The main strength of the Neuro platform is the energy effectiveness of this approach. Conventional silicon-based computers complete operations within a short time utilizing a lot of power, such that the use of AI models is attributed to 3.5% of the world’s electric energy by the year 2030. In stark contrast, the brain organoids in Final Spark’s system, because of the patterned information process of biological neurons, uses a very small percentage of energy. Researchers assert that less than a million times the energy of current-day processors would be consumed by these bio-processors, which bodes well for the quest for environmentally-friendly computers.

COMPUTER GETS LIFE! :- The Neuro platform can integrate advanced AI capabilities and accommodate sophisticated computational models, organized around a grid of 16 organoids.

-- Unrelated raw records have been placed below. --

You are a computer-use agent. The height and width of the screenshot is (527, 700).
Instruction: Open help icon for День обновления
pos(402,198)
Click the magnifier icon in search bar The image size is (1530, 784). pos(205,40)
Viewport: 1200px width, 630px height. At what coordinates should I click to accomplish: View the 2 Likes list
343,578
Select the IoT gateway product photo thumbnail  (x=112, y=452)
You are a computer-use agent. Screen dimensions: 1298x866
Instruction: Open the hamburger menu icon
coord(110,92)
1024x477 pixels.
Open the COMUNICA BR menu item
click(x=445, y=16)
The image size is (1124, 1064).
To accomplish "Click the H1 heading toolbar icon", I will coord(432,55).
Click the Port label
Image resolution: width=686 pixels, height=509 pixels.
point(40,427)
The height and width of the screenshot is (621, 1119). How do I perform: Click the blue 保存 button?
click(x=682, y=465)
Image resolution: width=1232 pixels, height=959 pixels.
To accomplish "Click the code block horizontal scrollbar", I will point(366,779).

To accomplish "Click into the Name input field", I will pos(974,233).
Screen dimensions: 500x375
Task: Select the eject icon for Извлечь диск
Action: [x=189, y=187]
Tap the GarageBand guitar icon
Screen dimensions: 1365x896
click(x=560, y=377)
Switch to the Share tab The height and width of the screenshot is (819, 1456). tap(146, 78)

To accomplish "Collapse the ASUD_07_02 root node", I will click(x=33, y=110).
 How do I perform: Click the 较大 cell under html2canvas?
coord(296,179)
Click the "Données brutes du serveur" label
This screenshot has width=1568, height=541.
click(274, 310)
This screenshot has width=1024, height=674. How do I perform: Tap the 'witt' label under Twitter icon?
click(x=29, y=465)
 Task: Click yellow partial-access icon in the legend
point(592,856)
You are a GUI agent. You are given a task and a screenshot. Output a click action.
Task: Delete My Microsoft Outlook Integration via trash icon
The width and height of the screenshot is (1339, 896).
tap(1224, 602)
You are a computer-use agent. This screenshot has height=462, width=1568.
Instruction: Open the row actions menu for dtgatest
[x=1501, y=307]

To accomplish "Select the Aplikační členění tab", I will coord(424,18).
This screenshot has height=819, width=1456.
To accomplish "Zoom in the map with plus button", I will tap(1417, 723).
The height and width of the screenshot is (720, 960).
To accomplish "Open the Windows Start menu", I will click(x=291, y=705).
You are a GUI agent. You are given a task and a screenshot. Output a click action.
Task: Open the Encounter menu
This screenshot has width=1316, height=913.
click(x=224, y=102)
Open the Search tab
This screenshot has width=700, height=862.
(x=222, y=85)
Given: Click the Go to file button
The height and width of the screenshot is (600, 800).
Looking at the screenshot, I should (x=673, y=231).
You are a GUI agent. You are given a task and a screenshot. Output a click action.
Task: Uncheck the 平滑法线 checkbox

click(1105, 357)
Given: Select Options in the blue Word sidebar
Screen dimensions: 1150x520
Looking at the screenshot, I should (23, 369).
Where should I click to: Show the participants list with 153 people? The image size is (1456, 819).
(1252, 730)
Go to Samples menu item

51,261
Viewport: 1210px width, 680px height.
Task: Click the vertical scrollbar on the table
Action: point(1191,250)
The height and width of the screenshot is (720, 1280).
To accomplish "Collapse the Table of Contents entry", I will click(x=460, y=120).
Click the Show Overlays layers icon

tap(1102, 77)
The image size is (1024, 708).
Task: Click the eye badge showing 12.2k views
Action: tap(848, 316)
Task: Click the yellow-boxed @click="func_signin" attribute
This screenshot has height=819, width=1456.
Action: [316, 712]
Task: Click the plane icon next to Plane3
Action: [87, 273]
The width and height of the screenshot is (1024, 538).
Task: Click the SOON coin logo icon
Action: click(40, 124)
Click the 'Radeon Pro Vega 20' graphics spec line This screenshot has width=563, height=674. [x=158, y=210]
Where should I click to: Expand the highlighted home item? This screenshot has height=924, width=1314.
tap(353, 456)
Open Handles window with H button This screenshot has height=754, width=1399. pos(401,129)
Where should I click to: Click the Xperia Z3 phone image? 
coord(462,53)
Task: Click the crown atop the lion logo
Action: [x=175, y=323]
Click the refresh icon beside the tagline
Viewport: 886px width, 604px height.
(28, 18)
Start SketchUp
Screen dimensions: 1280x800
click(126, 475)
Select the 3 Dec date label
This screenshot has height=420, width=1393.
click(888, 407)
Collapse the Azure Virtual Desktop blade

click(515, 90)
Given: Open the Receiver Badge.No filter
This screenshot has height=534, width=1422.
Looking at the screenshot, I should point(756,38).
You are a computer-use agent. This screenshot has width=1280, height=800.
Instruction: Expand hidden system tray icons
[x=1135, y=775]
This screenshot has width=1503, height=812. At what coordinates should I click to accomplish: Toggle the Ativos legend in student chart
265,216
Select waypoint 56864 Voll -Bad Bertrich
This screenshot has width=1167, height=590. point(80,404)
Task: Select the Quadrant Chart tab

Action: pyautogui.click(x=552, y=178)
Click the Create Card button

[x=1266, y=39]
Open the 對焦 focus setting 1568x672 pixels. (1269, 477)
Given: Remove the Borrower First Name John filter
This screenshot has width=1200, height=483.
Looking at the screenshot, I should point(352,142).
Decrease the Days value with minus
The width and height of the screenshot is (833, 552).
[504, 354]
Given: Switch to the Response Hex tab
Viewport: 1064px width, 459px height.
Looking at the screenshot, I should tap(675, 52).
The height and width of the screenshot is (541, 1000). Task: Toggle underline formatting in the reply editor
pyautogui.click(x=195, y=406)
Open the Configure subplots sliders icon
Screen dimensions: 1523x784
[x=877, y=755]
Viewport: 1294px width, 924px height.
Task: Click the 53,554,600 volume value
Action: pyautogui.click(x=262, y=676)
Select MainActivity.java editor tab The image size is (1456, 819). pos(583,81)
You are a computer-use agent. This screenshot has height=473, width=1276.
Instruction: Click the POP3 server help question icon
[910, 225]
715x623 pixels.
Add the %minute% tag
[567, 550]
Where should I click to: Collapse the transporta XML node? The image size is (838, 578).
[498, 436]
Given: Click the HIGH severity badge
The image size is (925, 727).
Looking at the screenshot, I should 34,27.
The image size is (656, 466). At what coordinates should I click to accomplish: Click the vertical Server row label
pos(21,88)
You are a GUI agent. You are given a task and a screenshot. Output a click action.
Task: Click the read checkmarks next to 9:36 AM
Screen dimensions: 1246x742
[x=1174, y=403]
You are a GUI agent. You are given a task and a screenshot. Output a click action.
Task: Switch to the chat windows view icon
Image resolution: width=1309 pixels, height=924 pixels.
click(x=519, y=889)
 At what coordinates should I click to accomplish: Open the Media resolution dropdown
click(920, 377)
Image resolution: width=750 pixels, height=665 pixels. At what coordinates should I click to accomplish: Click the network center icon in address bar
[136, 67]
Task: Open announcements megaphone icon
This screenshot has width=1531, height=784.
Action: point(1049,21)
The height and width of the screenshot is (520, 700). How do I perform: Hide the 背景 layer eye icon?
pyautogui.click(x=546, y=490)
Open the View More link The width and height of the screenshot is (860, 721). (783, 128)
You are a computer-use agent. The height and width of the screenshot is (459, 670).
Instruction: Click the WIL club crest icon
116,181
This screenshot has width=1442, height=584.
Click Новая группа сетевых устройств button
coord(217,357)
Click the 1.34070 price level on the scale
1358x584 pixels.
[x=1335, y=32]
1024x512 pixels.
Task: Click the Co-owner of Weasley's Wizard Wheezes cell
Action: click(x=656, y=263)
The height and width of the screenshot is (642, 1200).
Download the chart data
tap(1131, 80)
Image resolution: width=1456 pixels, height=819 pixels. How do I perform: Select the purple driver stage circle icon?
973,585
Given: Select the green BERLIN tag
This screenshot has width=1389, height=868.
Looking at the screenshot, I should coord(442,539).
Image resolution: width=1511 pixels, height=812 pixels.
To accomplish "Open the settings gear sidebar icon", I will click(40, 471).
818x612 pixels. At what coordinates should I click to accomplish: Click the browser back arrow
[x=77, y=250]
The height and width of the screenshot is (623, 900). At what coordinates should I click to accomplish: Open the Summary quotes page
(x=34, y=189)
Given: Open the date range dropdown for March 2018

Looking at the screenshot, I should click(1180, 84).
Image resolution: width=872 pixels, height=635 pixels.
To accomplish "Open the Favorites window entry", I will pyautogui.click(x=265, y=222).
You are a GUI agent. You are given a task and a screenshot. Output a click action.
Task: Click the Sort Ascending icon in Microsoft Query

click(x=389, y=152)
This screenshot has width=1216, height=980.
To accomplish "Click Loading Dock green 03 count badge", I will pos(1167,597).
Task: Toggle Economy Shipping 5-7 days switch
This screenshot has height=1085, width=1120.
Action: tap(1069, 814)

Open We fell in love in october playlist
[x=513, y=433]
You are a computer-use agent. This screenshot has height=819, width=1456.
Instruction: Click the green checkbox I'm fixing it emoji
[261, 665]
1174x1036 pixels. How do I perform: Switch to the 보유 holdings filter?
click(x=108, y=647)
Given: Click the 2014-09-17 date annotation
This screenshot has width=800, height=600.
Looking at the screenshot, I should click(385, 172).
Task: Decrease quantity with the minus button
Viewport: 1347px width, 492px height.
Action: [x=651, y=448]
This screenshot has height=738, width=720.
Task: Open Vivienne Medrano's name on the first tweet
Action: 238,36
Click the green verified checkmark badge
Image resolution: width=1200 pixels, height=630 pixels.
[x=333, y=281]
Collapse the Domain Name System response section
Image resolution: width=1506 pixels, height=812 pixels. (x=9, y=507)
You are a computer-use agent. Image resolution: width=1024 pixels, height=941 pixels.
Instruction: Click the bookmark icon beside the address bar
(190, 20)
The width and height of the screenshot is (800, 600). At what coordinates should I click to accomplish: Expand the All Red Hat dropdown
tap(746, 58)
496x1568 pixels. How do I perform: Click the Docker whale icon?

Other users can also utilize the platform for conducting artificial intelligence-related work or for purposes of biological modeling, thus the platform is not limited to the enhancement of computing only but also the fields of medicine and neuroscience. These organoids are maintained in a nutrient-rich medium, while the electrodes implanted into them read brain signals and convert them into a digital format in a process referred to as “wetware computing.”

This hybridized approach with organic and inorganic facets will not only curtail the carbon emissions that are associated with compute-intensive processes at scale but will also create room for possibilities of building learning, adaptive AIs that are achievable owing to how efficient and flexible our brains work.

Even though the prospects are thrilling, the technology is still in its childhood stage and faces lots of restrictions such as ethical acquisition of human tissue, its treatment, long-term storage, and maintaining such sophisticated biocomputer systems. Final spark Imagine’s team is confident that in not so distant future the Neuro platform will allow to conduct experiments lasting up to 100 days non-stop and will increase its capabilities thereafter.

The construction of this explanatory system has initiated debates concerning the shape of things to come in computing and artificial intelligence. Popular opinion suggests that it might be possible to create artificial intelligence that resembles humans more closely and learns in a more organic manner; perhaps even learns to adapt by itself. The full-scale application is however far far away, the Neuro platform gives an insight into a bold futuristic vision of a world where living biological entities will form the core of computing architecture and processes, in stark unison with advanced biotechnology and digital computing architecture that creates non-ostensible digital intelligence that could incorporate even emotions of human beings.

At the present moment, the Neuro platform is available to institutions for about $500 a month, which avails them the capability to run controlled experiments over the internet. Wetware computing continues to has many more paths left to explore, but with the increased energy concerns that come with the exponential growth of AIs, solutions such as the Final Spark biocomputer will most likely feature, making a sustainable model of computing – a technological impossibility of the yore, even more plausible than it has ever been.

This advancement in technology changes the narrative of future computers as it envisions the use of human nerves cells together with other digital technologies in providing solutions and computational power that has never been achieved before. The scientific community is keen on any further developments because such biocomputers will new exist not just for providing energy for electronics but also where interaction is almost “animation” such as in advanced artificial intelligence systems, nimbly walking the worlds of machine and life.